Records shown START

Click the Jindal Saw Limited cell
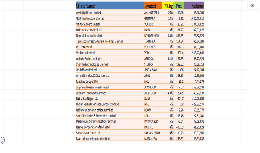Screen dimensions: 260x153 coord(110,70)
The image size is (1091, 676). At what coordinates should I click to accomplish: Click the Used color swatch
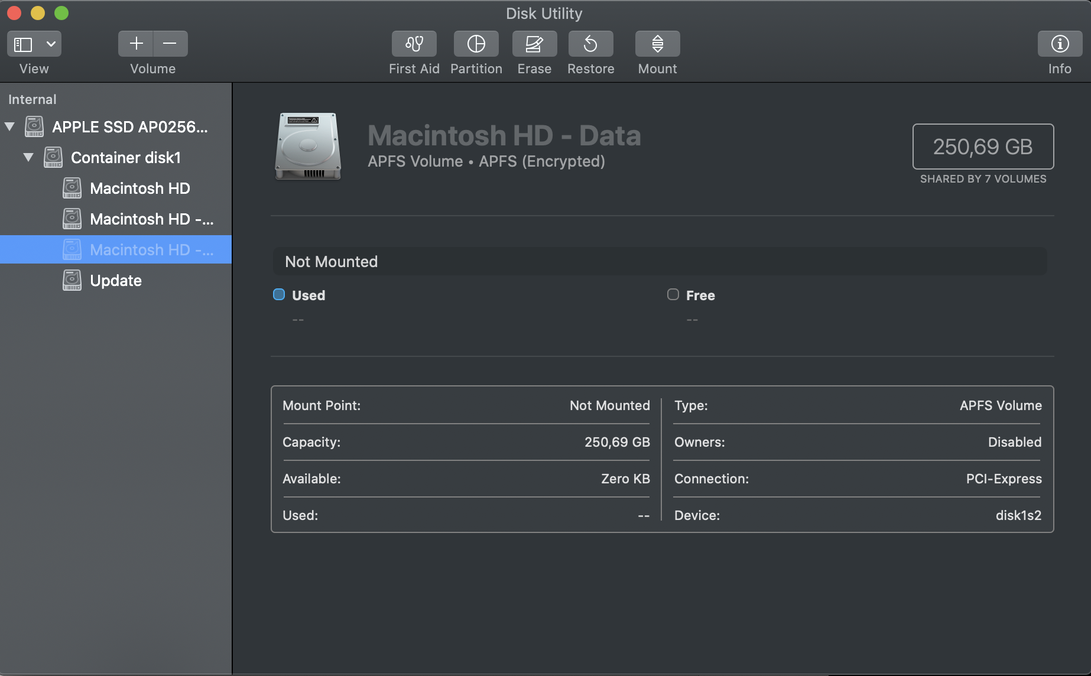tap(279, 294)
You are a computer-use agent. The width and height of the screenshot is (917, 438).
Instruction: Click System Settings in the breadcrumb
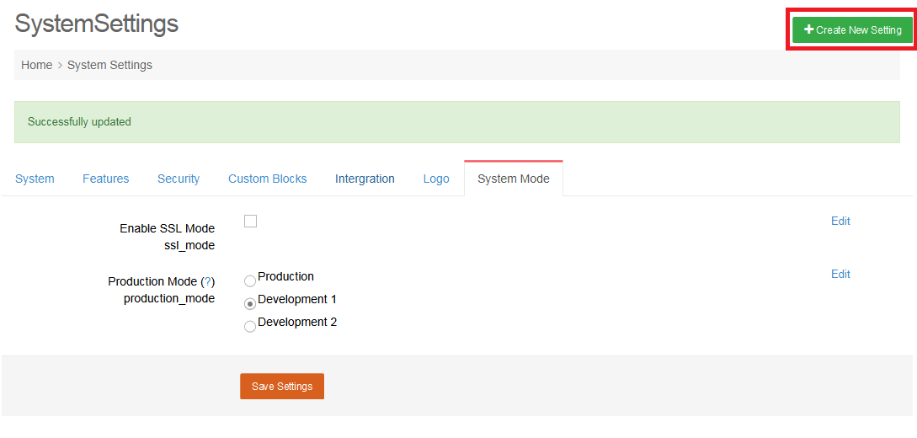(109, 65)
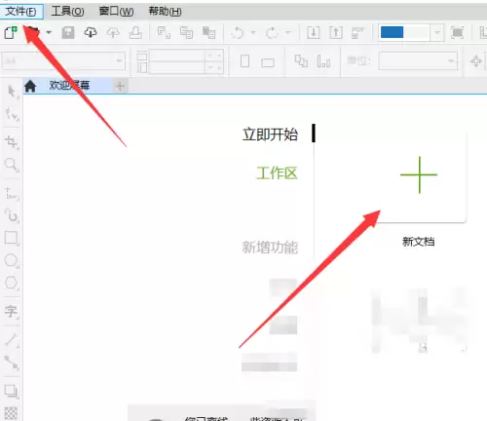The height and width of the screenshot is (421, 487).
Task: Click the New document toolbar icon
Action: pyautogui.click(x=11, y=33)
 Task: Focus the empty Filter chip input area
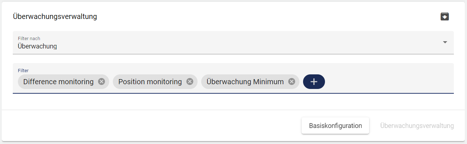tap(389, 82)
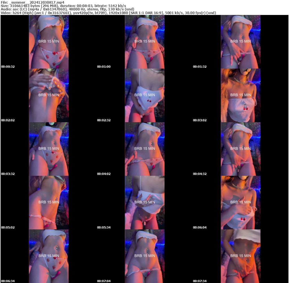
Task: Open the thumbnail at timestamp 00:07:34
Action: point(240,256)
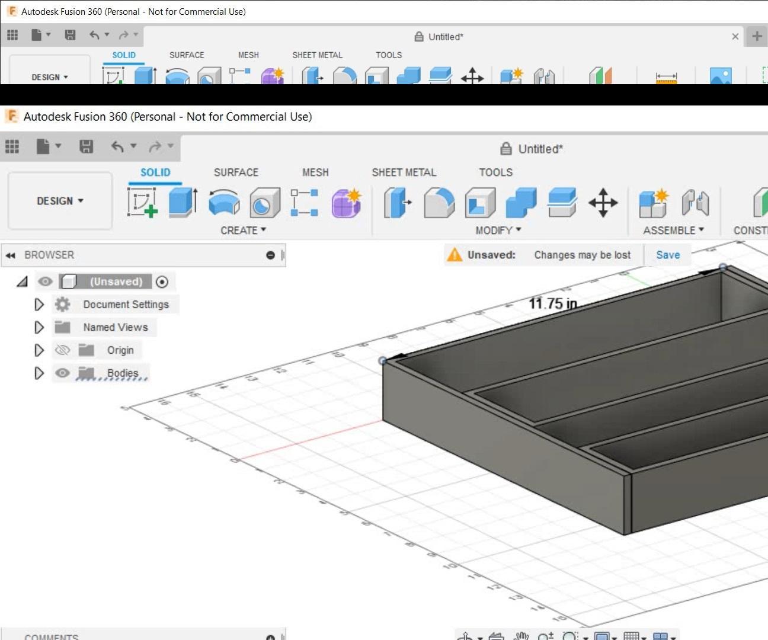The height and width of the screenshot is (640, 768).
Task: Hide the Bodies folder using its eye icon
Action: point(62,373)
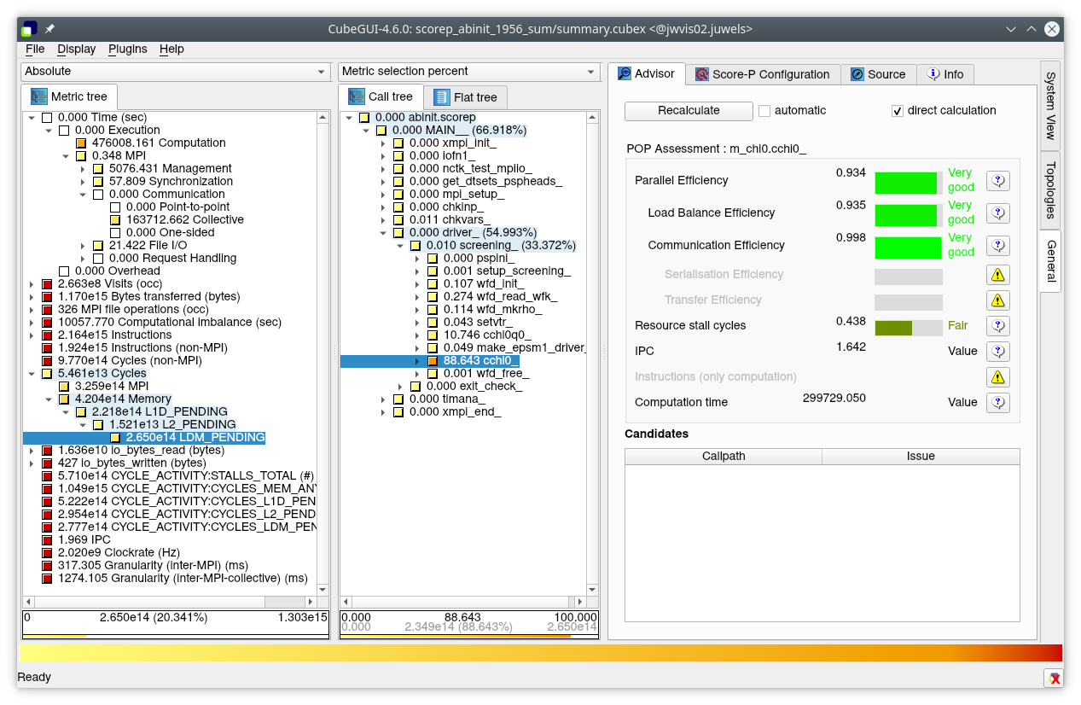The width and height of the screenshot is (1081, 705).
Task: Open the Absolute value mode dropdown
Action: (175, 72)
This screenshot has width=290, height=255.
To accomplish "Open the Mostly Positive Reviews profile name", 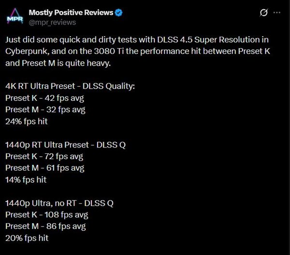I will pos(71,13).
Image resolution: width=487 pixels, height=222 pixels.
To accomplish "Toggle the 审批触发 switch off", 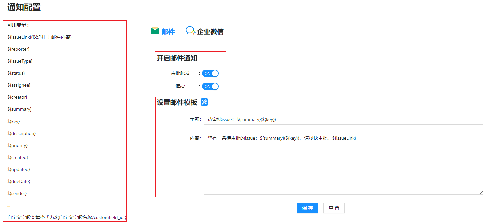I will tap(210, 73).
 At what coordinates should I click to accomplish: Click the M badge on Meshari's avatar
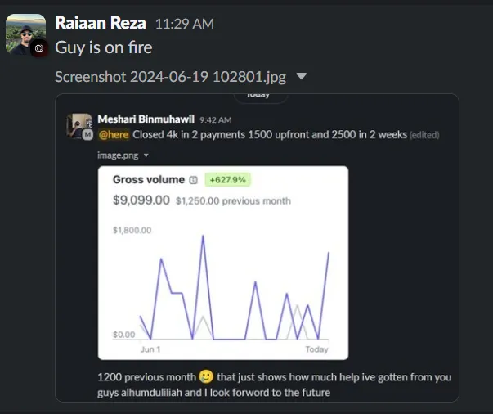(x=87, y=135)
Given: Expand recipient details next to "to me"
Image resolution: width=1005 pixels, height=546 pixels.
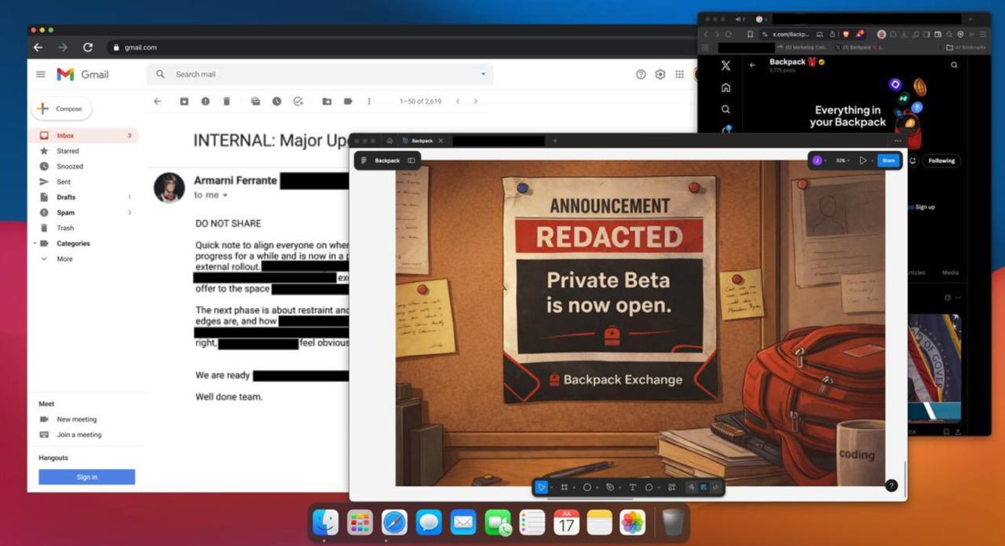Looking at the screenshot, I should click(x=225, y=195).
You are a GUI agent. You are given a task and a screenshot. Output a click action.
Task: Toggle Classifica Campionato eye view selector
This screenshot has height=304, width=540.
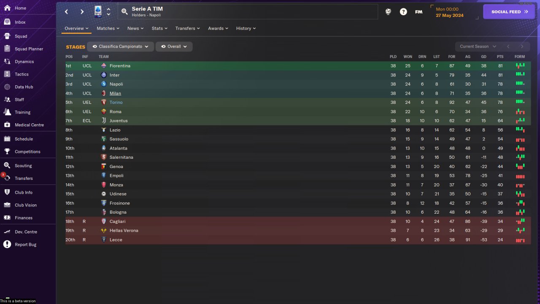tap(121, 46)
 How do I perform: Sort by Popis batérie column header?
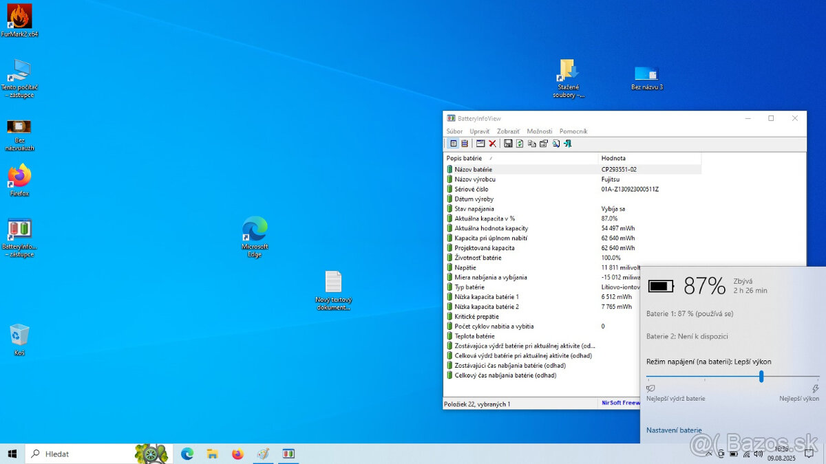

Records shown END

- Work instructions -
Report every line of the records that contains the word "agent".

- Task answer -
You are a computer-use agent. The width and height of the screenshot is (917, 438).
You are a GUI agent. You are given a task and a screenshot. Output a click action.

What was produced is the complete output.